Scarlet fever is a notifiable disease that presents with a characteristic rash covering the body in children infected with group A beta-haemolytic streptococcus (GABHS).
It was once a serious illness but with antibiotic development and immunity its incidence, morbidity and mortality have reduced substantially. However, the Health Protection Agency (HPA) documented a rise in unconfirmed notifications of scarlet fever in England and Wales between 2008 and 2009.1
Pathophysiology and epidemiology
GABHS is carried asymptomatically in the nasopharynx in 10 to 15% of children. It is also found on the skin and in the throat, where it causes impetigo or bacterial sore throat. Scarlet fever can develop from any GABHS infection but most commonly evolves from a tonsillar or pharyngeal focus.
GABHS secretes a variety of haemolysing enzymes and toxins including an erythrogenic toxin that in susceptible individuals results in the pathognomonic rash of scarlet fever.

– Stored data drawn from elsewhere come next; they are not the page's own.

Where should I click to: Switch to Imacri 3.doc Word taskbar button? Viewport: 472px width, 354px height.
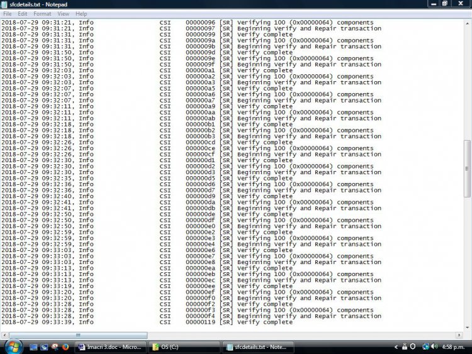(110, 346)
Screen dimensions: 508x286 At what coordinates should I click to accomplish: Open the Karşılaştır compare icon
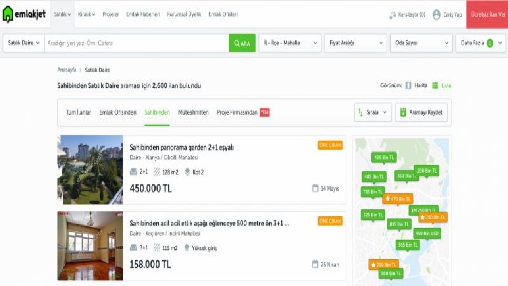tap(393, 15)
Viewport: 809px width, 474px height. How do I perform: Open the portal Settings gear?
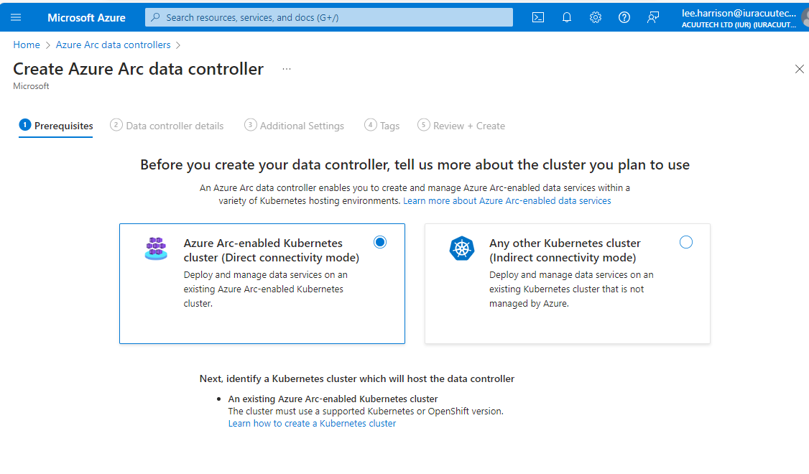click(595, 17)
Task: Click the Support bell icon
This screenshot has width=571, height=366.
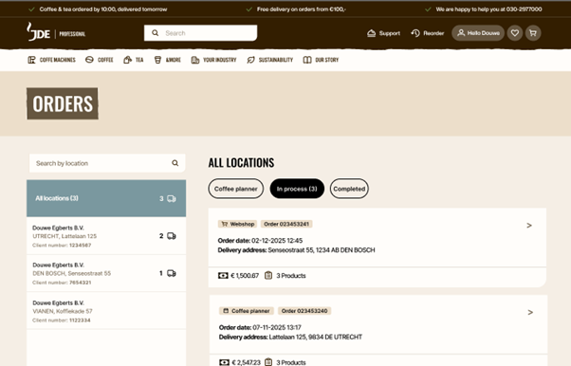Action: (x=371, y=33)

Due to the need for susceptibility, only 10% of those with a streptococcal infection develop scarlet fever.
Scarlet fever has a peak incidence in two to eight-year-olds and affects males and females equally. It is rare in the under-twos due to maternal antibodies. By the age of 10 years, 80% of the population will have developed lifelong immunity induced by either overt infection or carrier state.
Scarlet fever is highly contagious, especially during acute and subclinical stages. Transmission occurs via airborne respiratory particles dispersed by coughing, sneezing or direct contact.

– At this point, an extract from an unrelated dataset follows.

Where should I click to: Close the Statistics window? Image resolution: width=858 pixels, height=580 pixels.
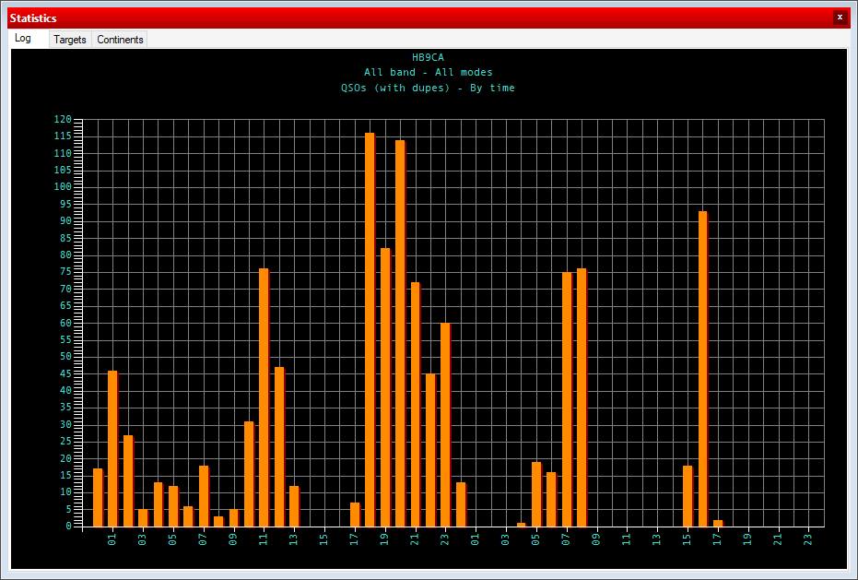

The disease usually follows a benign course; morbidity and mortality can arise from complications. These include peritonsillar abscess, sinusitis and meningitis. There is a 0.3 to 3% risk of rheumatic fever and a 10 to 15% risk of glomerulonephritis with a nephrogenic strain of GABHS.
An incubation period of two to four days is followed by a sudden onset fever (>38 degsC) with signs and symptoms of an exudative tonsillitis (sore throat, headache, abdominal pain, myalgia, malaise and vomiting). Note that the focus of infection may be at another site, for example a surgical wound.
An erythematous pharynx and Forchheimer spots are often present - erythematous oral mucous membranes with petechiae and red macules on the hard and soft palate and uvula. On day one or two, a white 'strawberry' tongue develops (white fur coats the tongue with red papillae projecting through).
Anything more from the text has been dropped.